Primer: Cognitive maps for navigation in the brain
Dept. of Brain and Cognitive Science, McGovern Institute, Massachusetts Institute of Technology
A good understanding of the world depends on factorizing it into its parts and learning the regularities within it. The brain solves this problem both generally and in specific problem domains. The hippocampal complex -- famous from human studies for its role in constructing memories involving the who, what, when, and where of biographical events – has been a rich playground for understanding the neural circuits underlying these functions. This is because neural activity recorded from the hippocampus and associated areas provides a strikingly explicit representation of abstract low-dimensional variables, especially those that are key to solving cognitive problems but are latent, or not directly specified by sensory input. Such neural representations in the hippocampus were originally discovered in the form of spatial maps recorded from freely behaving rats (work which was awarded the 2014 Nobel prize), and recently several groups have begun to explore such cognitive maps in non-spatial domains.
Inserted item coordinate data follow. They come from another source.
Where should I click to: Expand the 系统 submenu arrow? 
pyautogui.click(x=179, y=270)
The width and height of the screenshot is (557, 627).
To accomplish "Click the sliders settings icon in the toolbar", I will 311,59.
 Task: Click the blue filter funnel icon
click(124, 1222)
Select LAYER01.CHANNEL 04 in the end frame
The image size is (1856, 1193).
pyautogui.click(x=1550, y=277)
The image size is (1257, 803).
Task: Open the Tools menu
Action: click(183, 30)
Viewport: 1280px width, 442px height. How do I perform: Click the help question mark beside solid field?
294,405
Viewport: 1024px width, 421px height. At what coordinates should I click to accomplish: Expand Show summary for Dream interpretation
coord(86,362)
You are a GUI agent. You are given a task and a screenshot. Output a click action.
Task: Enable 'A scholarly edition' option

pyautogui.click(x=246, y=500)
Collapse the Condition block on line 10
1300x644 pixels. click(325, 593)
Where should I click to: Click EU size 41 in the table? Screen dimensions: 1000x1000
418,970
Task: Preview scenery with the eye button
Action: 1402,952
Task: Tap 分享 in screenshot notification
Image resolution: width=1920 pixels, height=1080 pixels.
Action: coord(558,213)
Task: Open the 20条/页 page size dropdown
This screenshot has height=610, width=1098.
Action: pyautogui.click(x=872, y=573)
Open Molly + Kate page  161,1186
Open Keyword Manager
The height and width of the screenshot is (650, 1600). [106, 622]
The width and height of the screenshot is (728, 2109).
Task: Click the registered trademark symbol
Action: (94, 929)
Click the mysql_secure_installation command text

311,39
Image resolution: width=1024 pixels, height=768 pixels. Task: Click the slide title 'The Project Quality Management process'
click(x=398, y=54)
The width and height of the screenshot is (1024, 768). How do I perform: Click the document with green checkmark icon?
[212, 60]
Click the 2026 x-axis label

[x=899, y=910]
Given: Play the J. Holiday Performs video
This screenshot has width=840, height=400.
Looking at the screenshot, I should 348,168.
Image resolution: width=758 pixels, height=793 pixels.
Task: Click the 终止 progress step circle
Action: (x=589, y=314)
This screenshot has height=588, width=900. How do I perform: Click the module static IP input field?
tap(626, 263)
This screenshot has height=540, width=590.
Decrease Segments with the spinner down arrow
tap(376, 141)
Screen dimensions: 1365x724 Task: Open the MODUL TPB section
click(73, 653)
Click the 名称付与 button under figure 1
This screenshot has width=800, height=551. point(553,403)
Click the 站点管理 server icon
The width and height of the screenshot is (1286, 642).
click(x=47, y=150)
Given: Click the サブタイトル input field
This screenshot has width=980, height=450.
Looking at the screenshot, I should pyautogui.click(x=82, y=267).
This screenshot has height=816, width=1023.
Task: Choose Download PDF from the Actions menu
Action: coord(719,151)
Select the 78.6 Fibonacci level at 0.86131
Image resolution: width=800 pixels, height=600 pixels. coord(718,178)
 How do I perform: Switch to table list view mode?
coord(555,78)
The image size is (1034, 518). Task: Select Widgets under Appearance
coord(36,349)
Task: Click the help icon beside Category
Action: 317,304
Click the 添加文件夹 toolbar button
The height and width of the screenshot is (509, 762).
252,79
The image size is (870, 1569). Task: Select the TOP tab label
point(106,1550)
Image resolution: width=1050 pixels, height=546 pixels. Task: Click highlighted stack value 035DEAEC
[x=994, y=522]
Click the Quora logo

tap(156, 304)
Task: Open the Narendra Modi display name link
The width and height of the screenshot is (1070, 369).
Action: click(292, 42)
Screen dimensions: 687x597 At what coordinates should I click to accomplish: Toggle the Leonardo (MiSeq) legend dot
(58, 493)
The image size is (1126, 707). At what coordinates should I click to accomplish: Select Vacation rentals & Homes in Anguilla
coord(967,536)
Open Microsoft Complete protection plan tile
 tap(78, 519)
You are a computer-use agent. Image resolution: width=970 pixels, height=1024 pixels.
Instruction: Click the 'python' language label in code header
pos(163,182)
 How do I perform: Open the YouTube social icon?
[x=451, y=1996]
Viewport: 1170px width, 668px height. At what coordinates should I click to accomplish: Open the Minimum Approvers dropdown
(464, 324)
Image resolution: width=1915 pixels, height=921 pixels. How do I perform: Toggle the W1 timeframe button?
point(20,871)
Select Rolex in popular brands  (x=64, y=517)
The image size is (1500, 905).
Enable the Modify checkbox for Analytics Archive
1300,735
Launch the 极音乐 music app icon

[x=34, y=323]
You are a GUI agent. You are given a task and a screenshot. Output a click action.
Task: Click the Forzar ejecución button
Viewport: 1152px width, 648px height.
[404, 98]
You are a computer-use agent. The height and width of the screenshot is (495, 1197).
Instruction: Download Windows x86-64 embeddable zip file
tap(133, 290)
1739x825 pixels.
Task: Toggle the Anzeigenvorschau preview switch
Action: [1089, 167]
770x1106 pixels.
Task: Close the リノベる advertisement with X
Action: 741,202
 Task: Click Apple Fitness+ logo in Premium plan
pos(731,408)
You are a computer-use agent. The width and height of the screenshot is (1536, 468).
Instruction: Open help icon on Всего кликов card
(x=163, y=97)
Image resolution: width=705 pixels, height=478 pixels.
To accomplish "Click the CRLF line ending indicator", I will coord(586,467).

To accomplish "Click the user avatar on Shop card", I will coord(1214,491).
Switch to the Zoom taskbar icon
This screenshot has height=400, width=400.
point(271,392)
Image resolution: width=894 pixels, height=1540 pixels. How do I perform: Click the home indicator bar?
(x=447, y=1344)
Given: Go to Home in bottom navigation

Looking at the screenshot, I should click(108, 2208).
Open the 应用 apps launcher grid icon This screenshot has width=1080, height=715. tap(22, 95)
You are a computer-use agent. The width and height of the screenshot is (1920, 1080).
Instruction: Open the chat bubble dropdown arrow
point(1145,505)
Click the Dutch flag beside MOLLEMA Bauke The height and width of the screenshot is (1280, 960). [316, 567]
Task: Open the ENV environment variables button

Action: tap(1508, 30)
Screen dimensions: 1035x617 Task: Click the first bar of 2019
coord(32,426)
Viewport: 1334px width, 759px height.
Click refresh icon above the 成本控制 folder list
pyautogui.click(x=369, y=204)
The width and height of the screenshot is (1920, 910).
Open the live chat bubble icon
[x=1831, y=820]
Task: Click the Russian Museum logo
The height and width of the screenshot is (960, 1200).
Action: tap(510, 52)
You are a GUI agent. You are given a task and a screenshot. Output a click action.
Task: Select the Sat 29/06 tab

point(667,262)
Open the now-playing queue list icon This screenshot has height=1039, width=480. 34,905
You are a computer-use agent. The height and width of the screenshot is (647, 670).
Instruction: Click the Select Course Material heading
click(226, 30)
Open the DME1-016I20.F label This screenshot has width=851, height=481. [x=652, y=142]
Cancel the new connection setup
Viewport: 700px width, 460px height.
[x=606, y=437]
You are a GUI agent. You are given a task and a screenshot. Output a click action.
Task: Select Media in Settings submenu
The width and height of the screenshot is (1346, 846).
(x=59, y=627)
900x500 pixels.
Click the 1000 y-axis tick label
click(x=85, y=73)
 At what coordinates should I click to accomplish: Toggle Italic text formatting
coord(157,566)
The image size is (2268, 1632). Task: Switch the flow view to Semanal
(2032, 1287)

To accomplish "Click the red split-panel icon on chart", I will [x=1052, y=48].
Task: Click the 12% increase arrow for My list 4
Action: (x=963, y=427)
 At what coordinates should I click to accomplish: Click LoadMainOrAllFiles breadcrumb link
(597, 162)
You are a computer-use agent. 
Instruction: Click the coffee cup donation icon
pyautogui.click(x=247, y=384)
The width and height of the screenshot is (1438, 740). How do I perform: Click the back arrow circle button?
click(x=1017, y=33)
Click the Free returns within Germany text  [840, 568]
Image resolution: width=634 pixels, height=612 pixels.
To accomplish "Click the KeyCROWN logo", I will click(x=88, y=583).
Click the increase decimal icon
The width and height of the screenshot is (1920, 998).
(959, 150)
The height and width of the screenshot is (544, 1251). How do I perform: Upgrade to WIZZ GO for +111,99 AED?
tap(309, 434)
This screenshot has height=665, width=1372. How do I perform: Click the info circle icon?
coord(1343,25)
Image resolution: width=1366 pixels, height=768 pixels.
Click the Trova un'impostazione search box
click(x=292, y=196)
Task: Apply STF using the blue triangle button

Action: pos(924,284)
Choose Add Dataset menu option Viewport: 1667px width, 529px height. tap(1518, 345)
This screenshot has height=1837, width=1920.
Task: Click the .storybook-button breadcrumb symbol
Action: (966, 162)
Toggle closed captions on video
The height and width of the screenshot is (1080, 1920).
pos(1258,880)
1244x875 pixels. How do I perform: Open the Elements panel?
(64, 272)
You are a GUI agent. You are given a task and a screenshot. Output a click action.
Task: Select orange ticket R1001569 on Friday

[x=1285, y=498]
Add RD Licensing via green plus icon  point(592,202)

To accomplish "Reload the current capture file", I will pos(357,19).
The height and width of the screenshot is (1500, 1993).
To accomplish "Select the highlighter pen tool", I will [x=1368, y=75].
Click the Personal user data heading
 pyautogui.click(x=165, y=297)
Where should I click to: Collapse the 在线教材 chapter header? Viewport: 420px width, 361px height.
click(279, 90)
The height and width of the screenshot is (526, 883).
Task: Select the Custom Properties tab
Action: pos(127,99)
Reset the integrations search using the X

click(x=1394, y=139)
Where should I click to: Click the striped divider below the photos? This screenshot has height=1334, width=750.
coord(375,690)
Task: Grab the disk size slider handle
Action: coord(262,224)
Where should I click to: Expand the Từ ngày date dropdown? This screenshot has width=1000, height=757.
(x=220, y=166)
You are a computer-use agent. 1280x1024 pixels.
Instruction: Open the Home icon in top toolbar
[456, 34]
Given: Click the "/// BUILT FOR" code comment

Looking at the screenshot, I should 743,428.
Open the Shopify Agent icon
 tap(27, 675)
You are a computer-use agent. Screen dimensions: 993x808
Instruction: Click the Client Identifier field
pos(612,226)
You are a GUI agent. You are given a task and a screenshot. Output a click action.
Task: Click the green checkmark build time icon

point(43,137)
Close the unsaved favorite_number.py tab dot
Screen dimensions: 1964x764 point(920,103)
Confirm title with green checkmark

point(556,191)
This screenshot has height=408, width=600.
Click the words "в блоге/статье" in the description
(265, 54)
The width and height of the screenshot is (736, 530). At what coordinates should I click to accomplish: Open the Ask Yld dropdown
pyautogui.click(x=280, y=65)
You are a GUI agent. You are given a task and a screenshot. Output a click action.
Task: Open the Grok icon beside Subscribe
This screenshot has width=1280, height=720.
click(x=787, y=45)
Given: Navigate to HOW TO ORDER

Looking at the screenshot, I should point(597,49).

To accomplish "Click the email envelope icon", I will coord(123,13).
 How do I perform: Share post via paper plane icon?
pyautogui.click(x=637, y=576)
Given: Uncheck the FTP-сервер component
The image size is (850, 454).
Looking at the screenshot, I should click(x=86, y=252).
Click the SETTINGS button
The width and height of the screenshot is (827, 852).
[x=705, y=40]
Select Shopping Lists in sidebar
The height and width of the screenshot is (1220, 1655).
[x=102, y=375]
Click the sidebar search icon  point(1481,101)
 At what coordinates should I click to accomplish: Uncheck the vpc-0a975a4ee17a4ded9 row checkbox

I will 1) highlight the important pieces of the phenomenology of these representations, 2) describe mechanistic circuit models, and 3) briefly summarize recent progress in characterizing the nature of these representations through unsupervised discovery of latent low-dimensional structure from population data. I will conclude with an overview, based on recent experimental work, of how understanding these circuits in the realm of navigation gives insights into their use in non-spatial cognitive representations as well.